- _Passage for review_:
────────────────────

Freeze-drying of few microliters of antibody formulations to implement 384-wells homogeneous instant assays.

Enzyme-linked immunosorbent assay protocols have traditionally complex workflows with several intensive wash steps. Analytical tools with both shorter time-to-result and hands-on-time using smaller sample and assays reagents volumes are now investigated. In this context, fluorescence resonance energy transfer (FRET)-based assays are emerging as one of the most promising analytical tools in high-throughput screening (HTS). These immunoassays allow fast quantification of antigens at the nano-gram level in a final assay volume of only a few μL. We used a homogeneous time-resolved FRET (called HTRF) assay to develop a freeze-dried screening and ready-to-use format with only one rehydration step called "instant assay". To assure optimal performance of the developed homogeneous instant assay, we investigated the critical quality attributes by studying the functionality and stability of the critical reagents and fluorophores. The cyclic adenosine 3'-5'-monophosphate (cAMP) was selected as the antigen target. We tested various formulations (with different buffers, sugars, bulking reagents, surfactants and co-solvants) combined with a slow freezing and the use of an aluminium plate holder during the freeze-drying of few microliter of bioreagents. The optimized freeze-drying procedure permits to preserve more than 70% of Ab recognition properties. The developed off-the-shelf homogeneous FRET immunoassay allows direct and fast quantification of cAMP at a nanogram level.

────────────────────

- _Available data_:
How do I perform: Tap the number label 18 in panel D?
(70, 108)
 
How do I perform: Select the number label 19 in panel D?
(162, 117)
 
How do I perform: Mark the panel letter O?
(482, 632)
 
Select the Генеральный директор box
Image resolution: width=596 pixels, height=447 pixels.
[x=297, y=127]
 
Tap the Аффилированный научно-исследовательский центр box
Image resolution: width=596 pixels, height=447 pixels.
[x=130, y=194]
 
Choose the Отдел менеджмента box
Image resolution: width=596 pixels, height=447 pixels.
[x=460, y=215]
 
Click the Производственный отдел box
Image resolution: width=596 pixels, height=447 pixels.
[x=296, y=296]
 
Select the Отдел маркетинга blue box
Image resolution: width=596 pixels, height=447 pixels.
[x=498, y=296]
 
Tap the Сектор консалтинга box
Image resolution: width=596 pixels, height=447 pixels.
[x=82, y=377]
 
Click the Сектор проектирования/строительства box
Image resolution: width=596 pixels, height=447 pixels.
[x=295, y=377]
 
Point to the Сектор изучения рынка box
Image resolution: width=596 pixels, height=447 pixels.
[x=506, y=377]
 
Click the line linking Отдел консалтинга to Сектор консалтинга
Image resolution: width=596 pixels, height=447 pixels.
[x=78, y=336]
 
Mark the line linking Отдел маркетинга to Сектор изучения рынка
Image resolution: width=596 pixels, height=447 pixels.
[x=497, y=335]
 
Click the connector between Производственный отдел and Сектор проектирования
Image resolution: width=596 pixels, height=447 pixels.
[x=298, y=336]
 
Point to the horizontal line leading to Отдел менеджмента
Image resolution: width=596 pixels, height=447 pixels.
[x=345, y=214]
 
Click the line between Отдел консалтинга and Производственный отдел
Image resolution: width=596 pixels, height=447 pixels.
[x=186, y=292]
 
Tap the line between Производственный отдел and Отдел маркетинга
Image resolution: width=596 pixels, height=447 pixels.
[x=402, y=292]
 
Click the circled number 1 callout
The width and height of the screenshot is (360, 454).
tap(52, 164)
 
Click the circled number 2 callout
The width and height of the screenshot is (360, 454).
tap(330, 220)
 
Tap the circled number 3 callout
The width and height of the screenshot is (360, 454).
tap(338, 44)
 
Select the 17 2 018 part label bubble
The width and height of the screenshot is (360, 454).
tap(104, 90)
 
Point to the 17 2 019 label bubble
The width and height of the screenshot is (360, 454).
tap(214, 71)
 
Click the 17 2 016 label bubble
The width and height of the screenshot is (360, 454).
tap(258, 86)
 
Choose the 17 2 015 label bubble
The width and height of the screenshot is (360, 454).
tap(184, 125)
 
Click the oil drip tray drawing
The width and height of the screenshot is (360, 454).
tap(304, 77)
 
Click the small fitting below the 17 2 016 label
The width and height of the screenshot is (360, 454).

────────────────────

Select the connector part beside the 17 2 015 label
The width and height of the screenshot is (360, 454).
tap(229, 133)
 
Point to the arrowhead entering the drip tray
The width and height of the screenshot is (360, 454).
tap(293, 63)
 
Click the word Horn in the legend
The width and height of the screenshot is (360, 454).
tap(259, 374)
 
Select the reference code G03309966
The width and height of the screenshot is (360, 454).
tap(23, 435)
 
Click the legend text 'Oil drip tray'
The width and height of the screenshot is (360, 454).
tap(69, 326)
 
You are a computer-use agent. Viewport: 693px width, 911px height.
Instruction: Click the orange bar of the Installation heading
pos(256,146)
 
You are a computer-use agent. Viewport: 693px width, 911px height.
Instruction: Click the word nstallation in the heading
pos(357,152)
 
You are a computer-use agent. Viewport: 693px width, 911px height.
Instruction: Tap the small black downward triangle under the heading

────────────────────

- _Exercise brief_:
Translate into Spanish the following sentence from the text above on freeze-dried immunoassays: "The cyclic adenosine 3'-5'-monophosphate (cAMP) was selected as the antigen target."

- _Output for this exercise_:
Se seleccionó el 3'-5'-monofosfato de adenosina cíclico (AMPc) como antígeno diana.